Pengurus Kontak Tani Nelayan Andalan (KTNA) Provinsi Jawa Tengah bidang tanaman pangan, Pak Atok Susanto, saat saya temui di Delanggu, Klaten, seusai pertemuan dengan Pak Wardiyono, mengatakan secara umum, kondisi tanah di Solo Raya, bahkan Jawa Tengah sudah rusak. Hal itu, kata dia, disebabkan oleh
penggunaan pupuk, pestisida dan herbisida kimia secara berlebihan.

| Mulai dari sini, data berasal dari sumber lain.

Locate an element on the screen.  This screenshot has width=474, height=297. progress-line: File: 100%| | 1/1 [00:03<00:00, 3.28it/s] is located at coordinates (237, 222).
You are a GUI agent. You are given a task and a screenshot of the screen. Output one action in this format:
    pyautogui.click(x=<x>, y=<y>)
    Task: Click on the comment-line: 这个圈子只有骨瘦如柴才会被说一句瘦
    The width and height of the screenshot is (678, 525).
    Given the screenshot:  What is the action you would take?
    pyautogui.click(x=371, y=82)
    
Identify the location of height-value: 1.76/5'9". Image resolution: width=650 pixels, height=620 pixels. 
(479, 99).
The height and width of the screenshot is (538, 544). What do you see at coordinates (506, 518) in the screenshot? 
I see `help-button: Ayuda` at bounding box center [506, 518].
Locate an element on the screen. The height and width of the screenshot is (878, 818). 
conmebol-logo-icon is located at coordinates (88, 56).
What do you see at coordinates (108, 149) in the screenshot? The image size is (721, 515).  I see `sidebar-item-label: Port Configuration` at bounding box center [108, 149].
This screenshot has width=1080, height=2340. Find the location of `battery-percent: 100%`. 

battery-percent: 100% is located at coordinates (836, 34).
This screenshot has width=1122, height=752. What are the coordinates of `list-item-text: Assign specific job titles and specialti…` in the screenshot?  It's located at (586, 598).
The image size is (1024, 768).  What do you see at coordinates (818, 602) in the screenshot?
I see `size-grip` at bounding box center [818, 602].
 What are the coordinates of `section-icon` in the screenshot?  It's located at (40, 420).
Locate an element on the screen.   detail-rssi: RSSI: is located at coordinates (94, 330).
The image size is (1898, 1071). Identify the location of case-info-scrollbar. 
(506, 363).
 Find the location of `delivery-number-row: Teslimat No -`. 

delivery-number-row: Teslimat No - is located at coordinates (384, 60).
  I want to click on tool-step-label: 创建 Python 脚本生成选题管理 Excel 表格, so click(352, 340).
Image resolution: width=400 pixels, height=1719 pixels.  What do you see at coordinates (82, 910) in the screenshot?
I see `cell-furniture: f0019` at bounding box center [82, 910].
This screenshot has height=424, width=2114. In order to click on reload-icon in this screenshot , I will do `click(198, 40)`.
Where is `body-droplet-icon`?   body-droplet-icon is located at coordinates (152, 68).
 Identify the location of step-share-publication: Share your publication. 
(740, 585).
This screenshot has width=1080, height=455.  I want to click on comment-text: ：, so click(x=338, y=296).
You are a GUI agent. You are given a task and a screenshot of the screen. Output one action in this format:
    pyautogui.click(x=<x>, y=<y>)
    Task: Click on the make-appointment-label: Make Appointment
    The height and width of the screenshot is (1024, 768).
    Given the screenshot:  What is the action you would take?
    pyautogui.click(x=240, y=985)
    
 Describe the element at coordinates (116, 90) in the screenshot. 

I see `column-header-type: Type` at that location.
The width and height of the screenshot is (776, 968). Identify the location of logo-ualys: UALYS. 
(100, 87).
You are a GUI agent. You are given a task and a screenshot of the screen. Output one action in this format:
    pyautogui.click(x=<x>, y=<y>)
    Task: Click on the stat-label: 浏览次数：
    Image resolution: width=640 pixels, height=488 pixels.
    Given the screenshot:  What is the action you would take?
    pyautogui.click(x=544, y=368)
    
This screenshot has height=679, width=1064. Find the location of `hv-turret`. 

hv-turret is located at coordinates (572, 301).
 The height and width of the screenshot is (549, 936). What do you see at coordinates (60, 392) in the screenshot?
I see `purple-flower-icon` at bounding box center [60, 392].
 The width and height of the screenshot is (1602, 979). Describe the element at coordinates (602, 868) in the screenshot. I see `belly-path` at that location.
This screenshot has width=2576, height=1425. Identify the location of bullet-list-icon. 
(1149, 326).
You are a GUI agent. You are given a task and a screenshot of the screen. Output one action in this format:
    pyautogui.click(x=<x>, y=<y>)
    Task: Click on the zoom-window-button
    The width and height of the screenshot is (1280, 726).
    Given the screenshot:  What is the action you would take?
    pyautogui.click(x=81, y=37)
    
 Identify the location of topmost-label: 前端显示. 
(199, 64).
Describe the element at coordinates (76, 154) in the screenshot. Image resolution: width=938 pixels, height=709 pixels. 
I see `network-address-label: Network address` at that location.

“Makhluk-makhluk di tanah yang berperan menyuburkan tanah habis. Lebih riskan, bakteri patogen cepat berkembang sehingga tanah sangat mudah menjadi asam. Efeknya, tanaman, khususnya padi cepat layu dan mati,” terangnya.
Ia menilai, kejadian itu terjadi karena tak ada lagi harmonisasi manusia dengan alam kearifan lokal dari manusia hilang tak berbekas. Terlebih, banyak petani yang bukan pemilik lahan sehingga mereka memperlakukan tanah sesuka hati demi mendapatkan hasil lebih.
“Pupuk kimia itu ibarat minuman penambah energi bagi tubuh manusia.
Awalnya, tubuh jadi merasa kuat. Tapi sebenarnya, tubuh sedang digerogoti. Jadi, tanah dipaksa berproduksi dengan hebat, lalu hasilnya kesuburan tanah, unsur hara justru habis dengan pupuk kimia,” kata dia.